(Instrucción): Selecciona en los ítems de abajo todas las líneas donde aparece la palabra "filter" y cópialas.

(Filas guardadas):
==============================
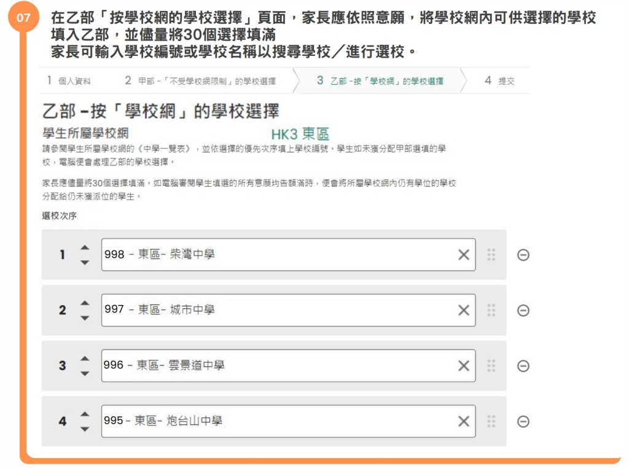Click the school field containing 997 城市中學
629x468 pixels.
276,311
==============================
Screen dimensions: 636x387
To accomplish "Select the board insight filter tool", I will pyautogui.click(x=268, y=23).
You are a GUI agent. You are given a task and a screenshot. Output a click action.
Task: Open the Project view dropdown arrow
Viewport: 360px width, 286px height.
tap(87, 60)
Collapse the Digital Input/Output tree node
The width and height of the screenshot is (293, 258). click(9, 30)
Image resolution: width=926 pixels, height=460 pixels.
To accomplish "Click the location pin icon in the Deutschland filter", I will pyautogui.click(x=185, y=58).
==============================
(Respuesta escrita):
To accomplish "Select the board insight filter tool", I will pyautogui.click(x=268, y=23).
To accomplish "Click the location pin icon in the Deutschland filter", I will pyautogui.click(x=185, y=58).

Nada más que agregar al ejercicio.